O plágio só foi descoberto pela autora no final do ano passado. O texto estava no Canal da Imprensa, revista eletrônica do curso de Comunicação Social do Centro Universitário Adventista de São Paulo (Unasp), com a assinatura de uma aluna, desde 2002. A reação foi de profunda indignação. A jornalista entrou em contato com o veículo, alertou para o plágio e solicitou a retirada do artigo, o que foi feito. Atualmente, a plagiadora já atua como jornalista profissional. Seu nome não será citado, uma vez que ela não foi localizada pela reportagem.
A jornalista Carina Paccola também encaminhou o ocorrido para Denise Santana Fon, membro da comissão de ética do Sindicato dos Jornalistas do Estado de São Paulo, que está avaliando o caso. “Depois de passada a indignação ao ver a assinatura dela (aluna do Canal da Imprensa) num texto meu, seria mais cômodo para mim, agora que o artigo foi tirado do site, deixar tudo como está. Mas tinha que tomar uma atitude. Principalmente, porque estamos falando de uma jornalista que tem como instrumento de seu trabalho a busca pela informação. Por isso, acredito que esse tipo de infração é mais grave na nossa profissão, o que reforça minha opinião sobre a necessidade de termos o Conselho Federal dos Jornalistas.”

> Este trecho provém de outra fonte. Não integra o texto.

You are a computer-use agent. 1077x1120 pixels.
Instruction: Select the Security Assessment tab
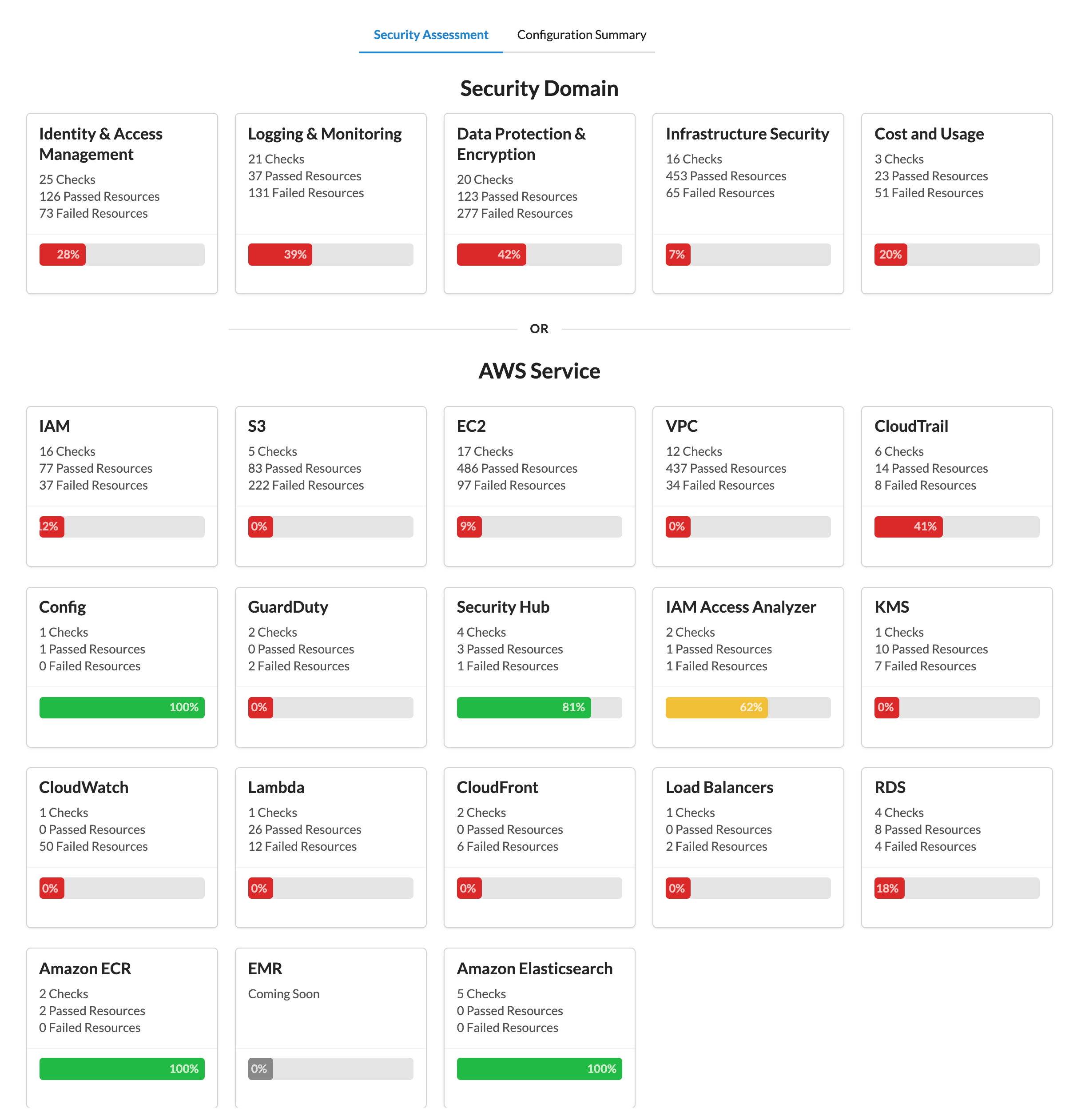coord(430,34)
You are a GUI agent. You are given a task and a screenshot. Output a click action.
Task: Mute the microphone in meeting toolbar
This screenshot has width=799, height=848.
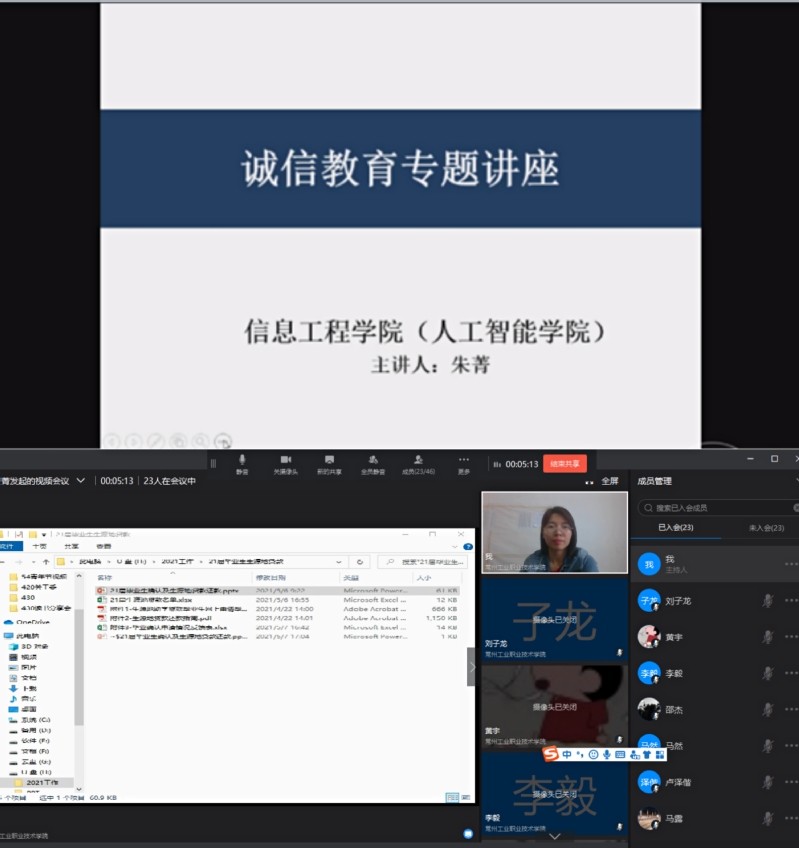242,463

Em casos de plágio, o procedimento da comissão de ética é buscar primeiro o entendimento entre as partes. O objetivo é fazer com que aquele que plagiou assuma a atitude e suas conseqüências, que pode ser inclusive de indenização da vítima, ou mesmo, que haja um esclarecimento sobre um possível equívoco. Caso não haja o entendimento, é feito o encaminhamento judicial da questão. Dependendo da gravidade há também a publicação do caso no Jornal Unidade, impresso da entidade.